Carbon dioxide indirectly causes up to 50% more global warming than originally thought, a finding that raises questions over targets for stabilising carbon emissions over the long term, a study says.

In a paper published in the journal Nature Geoscience, British scientists say a tool commonly used in climate modelling may have badly underestimated the sensitivity of key natural processes to the warming caused by CO2.

As a result, calculations for anthropogenic global warming on the basis of carbon emissions may be underpitched by between 30% and 50%, they say.

The study is coincidentally published on the eve of a 12-day UN conference in Copenhagen aimed at providing a durable solution to the greenhouse-gas problem.
Long term

The authors stress that the more-than-expected warming would unfold over a matter of hundreds of years, rather than this century.

The findings do not mean that the predictions for temperature rise by 2100, established by the UN's Intergovernmental Panel on Climate Change (IPCC), should be rewritten, they say.

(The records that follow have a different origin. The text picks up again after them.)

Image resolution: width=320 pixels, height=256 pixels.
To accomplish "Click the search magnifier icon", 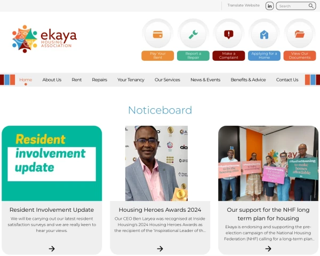I will tap(311, 6).
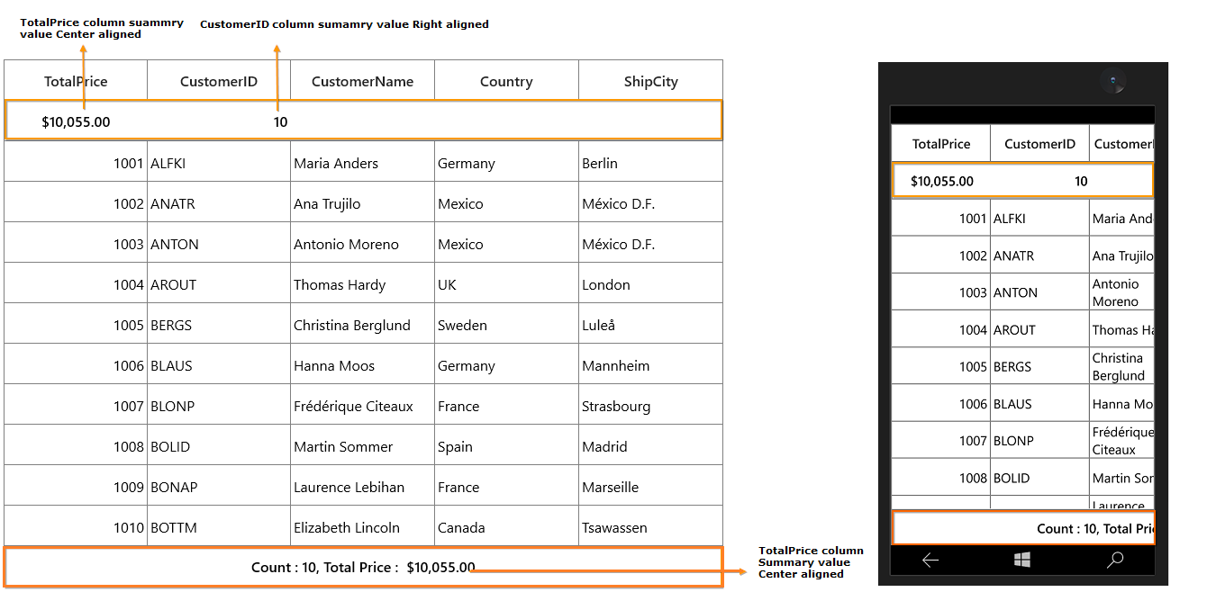This screenshot has width=1225, height=592.
Task: Tap the phone's search magnifier icon
Action: point(1115,561)
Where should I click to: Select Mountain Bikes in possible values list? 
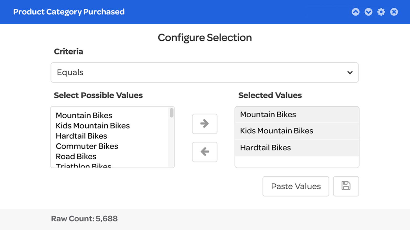tap(84, 116)
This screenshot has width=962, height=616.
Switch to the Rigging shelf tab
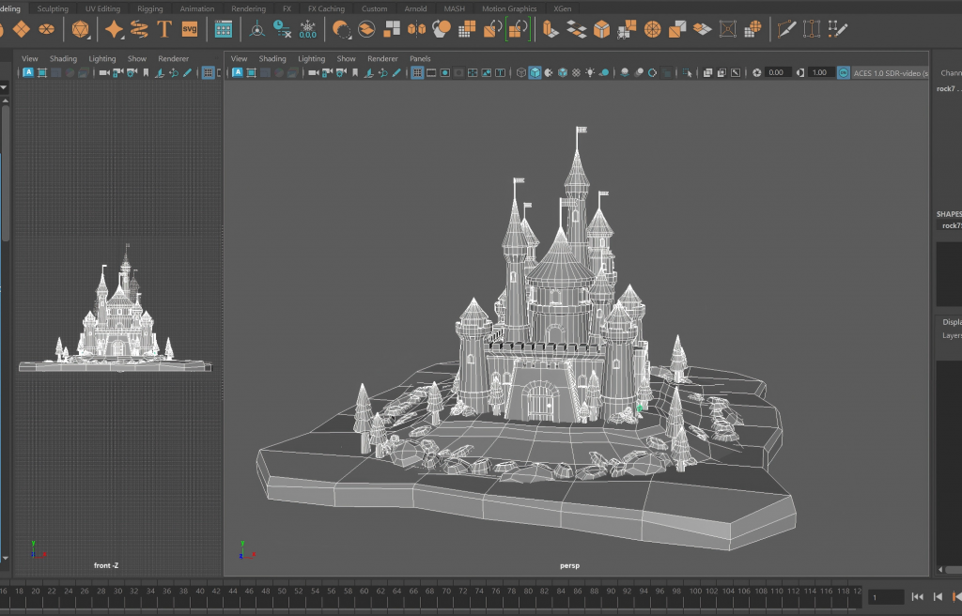coord(149,8)
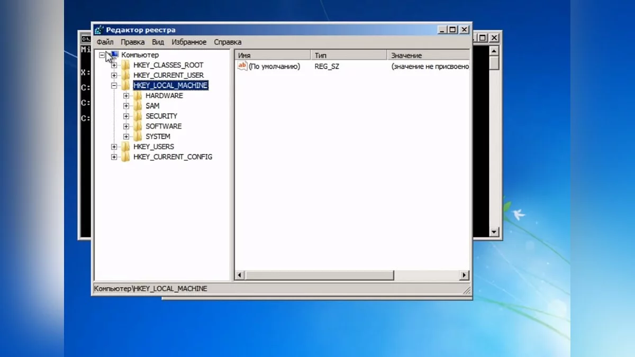Select the HKEY_CLASSES_ROOT folder icon
Viewport: 635px width, 357px height.
[x=125, y=65]
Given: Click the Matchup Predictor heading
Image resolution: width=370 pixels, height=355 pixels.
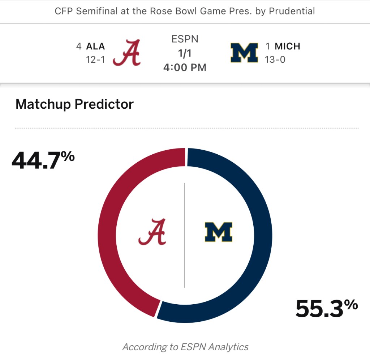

"We don't want to be overly alarmist here," says lead author Dr Dan Lunt of the University of Bristol.

"But if people are thinking about stabilising CO2 at a certain atmospheric level, or putting together a treaty, or having a debate about what the levels should be, it really is important to know what the long-term consequences of those emissions are going to be, because CO2 hangs around for so long."
Pliocene warming

Lunt and colleagues decided to test a widely-used climate model on an epoch called the mid-Pliocene warm period, about three million years ago, when Earth heated up in response to natural processes.

Cores drilled from ocean sediment provide a good idea about atmospheric carbon levels and temperature at the time.

What the team found, though, was that the CO2 levels in the Pliocene - around 400 parts per million - were not consistent with the warming, which was around 3°C higher than today.

The difference could only be fully explained by the long-term loss of icesheets and changes in vegetation, says the paper. These changes cause earth's surface to absorb more solar radiation, which causes more warming, and so on.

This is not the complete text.